Тут Угаров пустился в подробнейшее, частично одобрительное и частично неодобрительное описание того утра в Батайске: была нарисована картина чаепития в мощенковском саду, под мощенковской вишней, затем поездки на мощенковском мотоцикле с коляской на ростовский базар за провизией для любящей поесть мощенковской семьи и для праздничного обеда в честь почетного мощенковского гостя.
Ах, Мощенко, Мощенко, поверь, мне приятно было услышать, что ты ладно, в свое удовольствие живешь. И желаю тебе никогда не знать горя, товарищ Мощенко. Можешь мне поверить — я тебе только добра желаю. И прости меня за невнимание к подробностям твоей нынешней жизни — я как-то не смог в них вникнуть, с какой-то минуты я просто перестал слышать, о чем говорит Угаров. Он говорит, говорит, а я уже не понимаю, о чем это он, потому что в этот момент пытаюсь совершить невозможное — пытаюсь представить себе Юру Топоркова в нынешнем возрасте его однолетки Сергея Мощенко. В мощенковском нынешнем возрасте и в мощенковском нынешнем положении: мужем, отцом детей, работником… Хочу представить себе Юру в кругу семьи, в собственном домике — у его родных, тоже, кажется, был собственный домик, ну да, был — и никак не могу себе представить. Умом понимаю: из таких, как Юра, вырастают прекрасные мужья-однолюбы, заботливые отцы и замечательные работники. Вырастают? Ну да, вырастают. Да ведь Юра не вырос. Не дали ему вырасти. Срубили. Вот потому и не могу себе представить, каким Юра мог стать и каким он был бы сейчас, в нынешнем возрасте Мощенко. Предположить могу, а представить — нет. И так мне стало горько от этого, что я чуть было не сказал Угарову: «Это замечательно, что вы не забываете о Мощенко, честь и хвала вам за это… Ну, а Юра… Давайте, наконец, поговорим о Юре. О Юре Топоркове».
Наверное, надо было это вслух сказать. Сразу. Но меня удержала внезапная мысль, что это будет кощунством — заговорить сейчас о Юре Топоркове. Не могу даже объяснить, на чем была основана эта мысль — скорее всего я был не подготовлен к такому разговору с Угаровым. Да, не подготовлен (мы, мямли, всегда не готовы, нам, мямлям, надо бы две жизни иметь: одну предварительную для подготовки к жизни, а вторую для самой жизни, для поступков) и потому, наверное, сказал только:
— Ах, Мощенко, Мощенко! — сказал я.
— Вы это к чему? — вдруг насторожился Угаров.
— Да просто так. Просто радуюсь, что Мощенко жив. Это ведь здорово.
— Что и говорить, — конечно, здорово. И Мощенко обрадуется, узнав про вас. А мне всегда приятно встретить однополчанина. Вы, может, и не считаете нас своими однополчанами, а я считаю. Немного, а все ж таки повоевали вместе.
— Повоевали, — подтвердил я.
— Это я и говорю, что повоевали. И можете верить или не верить, дело хозяйское, но я прямо скажу — для меня праздник наша встреча. Это же себе представить надо… Смотрю, стоит на эстраде наш Медведев. Тот самый… Живой стоит, здоровый. И еще совсем молодой, и, черт побери, еще красивый. Жених и только, — Угаров рассмеялся. — Так что давайте еще раз выпьем за нашу встречу. За ваше здоровье, товарищ Медведев. И живите до ста, по-кавказски.
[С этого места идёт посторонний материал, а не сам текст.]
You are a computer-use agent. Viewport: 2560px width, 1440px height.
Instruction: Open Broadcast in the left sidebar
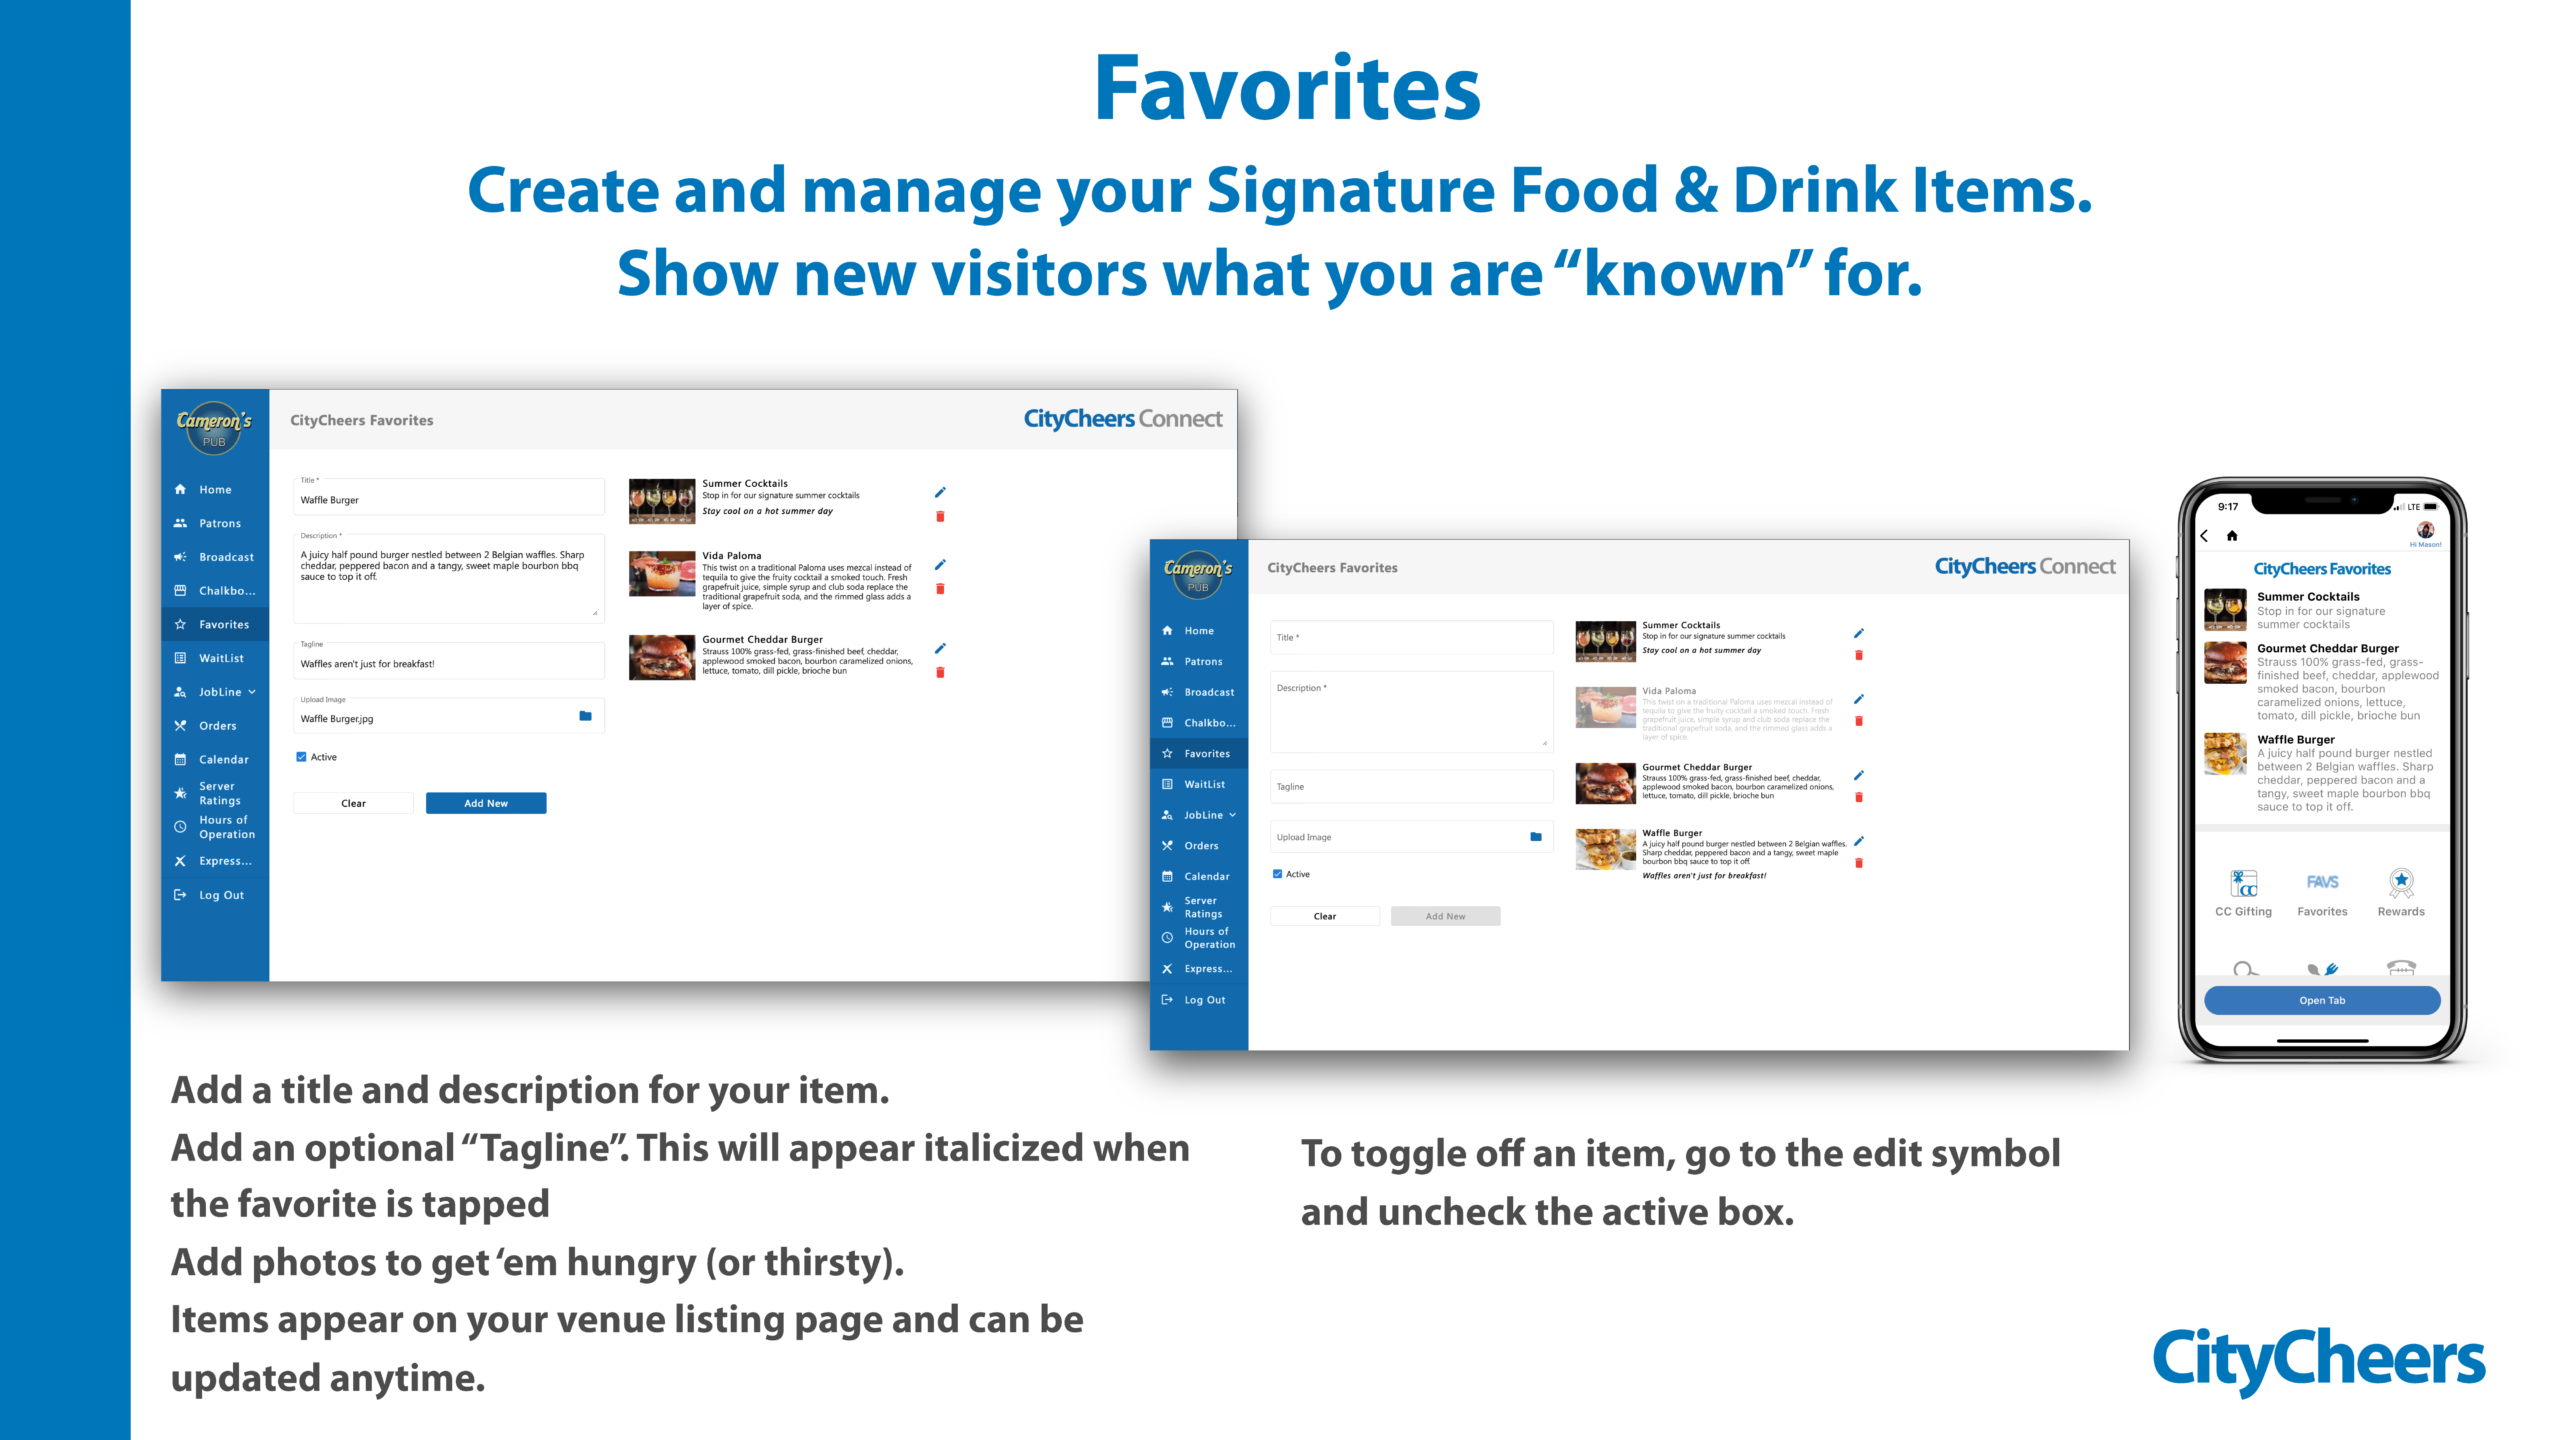pyautogui.click(x=226, y=557)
Угаров приподнялся, чокнулся со мной, мы выпили, и ко мне пришла мысль, что и я должен — долг вежливости, долг… — ну, в общем, должен выпить за встречу с Угаровым. За его здоровье. Но кружки наши были уже пусты. И я, взяв их, направился к стойке. На этот раз Угаров не стал меня удерживать.
— А может, хватит, — сказала буфетчица.
— Еще чего! — обиженно пробормотал я.
Буфетчица усмехнулась и наполнила наши кружки «по-свойски» — наполовину пивом, наполовину пеной. Причем сделала она это явно демонстративно. А почему? Чтобы показать свое уважение к «полусухому закону», установленному здесь ветеранами? Ну нет, не из таковских она. Просто она считает меня лопухом, вот что… «Угарову, милая, ты так не нальешь, — подумал я. — А попробуешь, так он только посмотрит, и пена мгновенно осядет под его взглядом. И, пожалуйте бриться, гражданочка, и получайте за недолив и за мошенничество».